Inverno 1917: Altopiano di Asiago, una notte in trincea alla vigilia di una missione che sarà sicuramente e inutilmente suicida, ordinata dagli Alti Comandi, insensibilmente lontani dalla guerra vera. Tra crisi individuali, orrori, morti, di fronte ad una silenziosa natura innevata.
Ermanno Olmi, prestigioso maestro del cinema italiano,sceneggiatore e registadel film (ITA, ‘14) alla fresca età di 83 anni, anche se spesso coadiuvato nelle riprese in alta montagna (tutte al di sopra dei 1100 m e per lo più in esterni) dal collega Maurizio Zaccaro, ha così inteso celebrare, a modo suo, il centenario dell’inizio della Grande Guerra.
Che fu la prima del “secolo breve”, iniziata nel 1914, e che vide l’Italia parteciparvi dal ‘15 fino alla fine, il ‘18. Sembrerà paradossale: ma su un grande evento, il regista ripiega sulla “piccola” dimensione umana, della realtà ristretta della vita di trincea in cui non sembra esservi narrazione di eventi, ma solo del lasciarsi vivere in una realtà del tutto avulsa dal vivere.
Perché lì non è vivere; e nemmeno sopravvivere, perché già ci si sente morti, sospesi nel nulla, nella più totale perdita della speranza che quella non-vita che è la guerra di trincea abbia fine.
Gli unici elementi di vita sono evidenziati dalla “stupidità” della natura, che si presenta col suo accompagnare la sofferenza pervasa di disperazione, come nella voragine a imbuto dantesca degli umani colà costipati, col suo tratto di casuale normalità.
E sono animali che attraversano per caso il campo visivo degli abitanti delle trincee-caverne, e li osservano nella più totale indifferenza. E anche l’albero-ginestra leopardiana che resiste, simbolo di continuità e sopravvivenza della natura, nella fantasia del soldatino che lo guardava preso dalla poesia della sua semplice bellezza, viene alla fine abbattuto dal bombardamento a tappeto.
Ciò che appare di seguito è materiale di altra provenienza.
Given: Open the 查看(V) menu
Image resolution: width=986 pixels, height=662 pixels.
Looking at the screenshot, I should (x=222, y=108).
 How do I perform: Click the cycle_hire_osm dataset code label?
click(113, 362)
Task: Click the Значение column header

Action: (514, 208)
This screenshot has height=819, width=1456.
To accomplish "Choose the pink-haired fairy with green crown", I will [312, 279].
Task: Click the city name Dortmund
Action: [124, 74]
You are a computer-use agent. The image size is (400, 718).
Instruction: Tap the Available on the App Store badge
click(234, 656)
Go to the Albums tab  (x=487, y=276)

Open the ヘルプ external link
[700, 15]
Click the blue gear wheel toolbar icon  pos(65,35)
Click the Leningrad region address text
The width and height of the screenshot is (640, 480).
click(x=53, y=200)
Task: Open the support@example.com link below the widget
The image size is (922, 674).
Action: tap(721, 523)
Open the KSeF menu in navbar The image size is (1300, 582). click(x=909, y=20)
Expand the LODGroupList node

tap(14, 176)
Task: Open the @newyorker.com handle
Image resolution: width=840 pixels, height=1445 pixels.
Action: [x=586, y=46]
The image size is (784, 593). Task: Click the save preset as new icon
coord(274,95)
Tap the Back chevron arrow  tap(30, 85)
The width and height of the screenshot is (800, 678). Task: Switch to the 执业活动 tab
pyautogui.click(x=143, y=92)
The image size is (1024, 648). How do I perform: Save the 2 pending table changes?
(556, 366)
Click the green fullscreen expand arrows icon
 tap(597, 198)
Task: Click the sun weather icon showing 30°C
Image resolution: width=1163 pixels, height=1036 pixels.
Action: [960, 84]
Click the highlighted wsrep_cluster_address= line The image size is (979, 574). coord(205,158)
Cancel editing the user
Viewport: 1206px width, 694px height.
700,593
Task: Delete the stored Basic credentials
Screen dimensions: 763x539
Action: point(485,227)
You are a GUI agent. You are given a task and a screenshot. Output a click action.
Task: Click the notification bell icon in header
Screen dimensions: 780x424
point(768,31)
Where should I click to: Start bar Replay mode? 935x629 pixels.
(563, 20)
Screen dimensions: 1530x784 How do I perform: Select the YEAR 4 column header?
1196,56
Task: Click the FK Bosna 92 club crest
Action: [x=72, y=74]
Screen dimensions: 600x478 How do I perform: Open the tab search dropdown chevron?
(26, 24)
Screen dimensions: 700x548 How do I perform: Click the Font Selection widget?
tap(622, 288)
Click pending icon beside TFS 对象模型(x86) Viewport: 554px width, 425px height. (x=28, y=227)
Ma la natura è sovranamente estranea alla poesia che gli uomini vogliono affibbiarle, come una soma portata con leggerezza e inconcludenza da un animale che nemmeno ne ha contezza, e che per noi ha invece le sembianze di una passiva accettazione.
Lo sforzo incredibile del cinema di Olmi, qui, è di riportare tutto ad una cifra di assoluta, intensa spiritualità. Che resta fuori « … dalle troppe mediazioni letterarie, mentre volevo immediatezza, stupore, dramma e la poesia dell’essere vivi» – ha così dichiarato il regista.
E questa spiritualità, composta di solidarietà e di supremo non-odio per un nemico imposto come tale, che invece è un povero disgrasiàa del tutto simile a lui, è tutta e solo all’interno dello sguardo interiore dei suoi personaggi.
È uno sguardo che non vede nemici, che non appaiono, ma solo osserva e ne è osservato i limiti di legno e di pietra di ciò che li circonda: ed è quindi come riflesso dentro di loro da quei margini angusti.
C’è una sequenza, quasi giocosa, di un soldato che gioca con un topino: in realtà il regista, in metafora, ci dice che gli uomini hanno saputo assumere il punto di vista topesco, pur di sopravvivere.
Ma non c’è nulla di spregiativo o di auto persecutorio. Al contrario ha un tratto francescano, perché l’animale è trattato con simpatia e rispetto: in fondo è il suo habitat che loro sono venuti ad invadere.
La assoluta insensatezza della guerra, e di quella in particolare, è suggerita “dall’interno”, non dal conflitto con gli eventuali “cattivi”, ma dalla evidente catastrofica imbecillità di ordini omicidi che annega negli sguardi persi di quelli che dovrebbero obbedire.
Il film è invaso dal silenzio. È un silenzio “cantatore”, perché da una parte riecheggia col suo fluire di immagini, che, al contrario, hanno un loro ritmo intenso e cristallinamente “sonoro”, nelle anime nostre e dei personaggi. Dall’altra ci induce a concentrarci con quel rapporto con la natura su cui il regista ha costruito il controcanto visuale.
Ha usato una fotografia, curata da Fabio Olmi, di apparente bianco e nero: in realtà un colore desaturato, come spolpato e reso nella sua pura intensa essenzialità. Una specie di fotografia interiore. Una metafora visiva sull’esistenza.
Da notare che Fabio Olmi, figlio del regista, non ha conquistato i galloni perché figlio di ma perché è davvero bravo.
La musica, sui titoli finali, di Paolo Fresu, nella sua sperimentalità suggerisce una densa riflessione fuori da ogni tempo storico.